Rosiglitazone alleviates intrahepatic cholestasis induced by α-naphthylisothiocyanate in mice: The role of circulating 15-deoxy-Δ12,14-PGJ2 and Nogo

Background and Purpose Intrahepatic cholestasis is mainly caused by dysfunction of bile secretion and has limited effective treatment. Rosiglitazone is a synthetic agonist of PPAR gamma, whose endogenous agonist is 15-deoxy-Delta(12,14)-PGJ(2) (15d-PGJ(2)). Reticulon 4B (Nogo-B) is the detectable Nogo protein family member in the liver and secreted into circulation. Here, we determined if rosiglitazone can alleviate intrahepatic cholestasis in mice.
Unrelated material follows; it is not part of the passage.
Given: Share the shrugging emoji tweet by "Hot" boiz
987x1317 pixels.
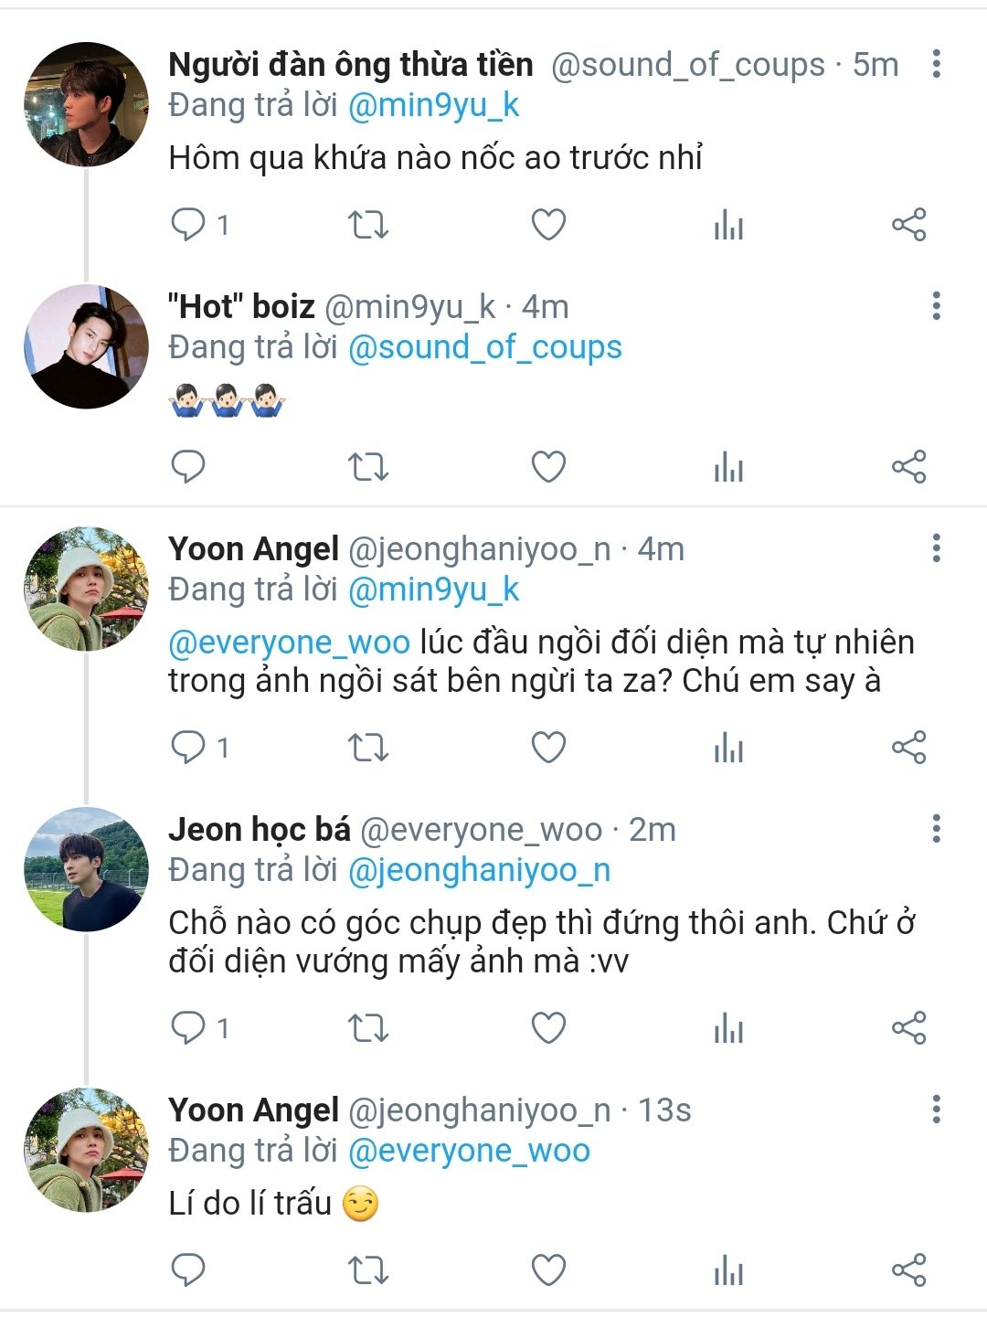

Experimental Approach Wild-type, hepatocyte-specific PPAR gamma or Nogo-B knockout mice received intragastric administration of alpha-naphthylisothiocyanate (ANIT) and/or rosiglitazone, followed by determination of intrahepatic cholestasis and the involved mechanisms. Serum samples from primary biliary cholangitis (PBC) patients and non-PBC controls were analysed for cholestasis-related parameters. Key Results Rosiglitazone prevented wild type, but not hepatocyte-specific PPAR gamma deficient mice from developing ANIT-induced intrahepatic cholestasis by increasing expression of bile homeostatic proteins, reducing hepatic necrosis, and correcting abnormal serum parameters and enterohepatic circulation of bile. Nogo-B knockout provided protection similar to that of rosiglitazone treatment. ANIT-induced intrahepatic cholestasis decreased 15d-PGJ(2) but increased Nogo-B in serum, and both were corrected by rosiglitazone. Nogo-B deficiency in the liver increased 15d-PGJ(2) production, thereby activating expression of PPAR gamma and bile homeostatic proteins. Rosiglitazone and Nogo-B deficiency also alleviated cholestasis-associated dyslipidemia. In addition, rosiglitazone reduced symptoms of established intrahepatic cholestasis in mice. In serum from PBC patients, the decreased 15d-PGJ(2) and increased Nogo-B levels were significantly correlated with classical cholestatic markers. Conclusions and Implications Levels of 15d-PGJ(2) and Nogo are important biomarkers for intrahepatic cholestasis. Synthetic agonists of PPAR gamma could be used for treatment of intrahepatic cholestasis and cholestasis-associated dyslipidemia.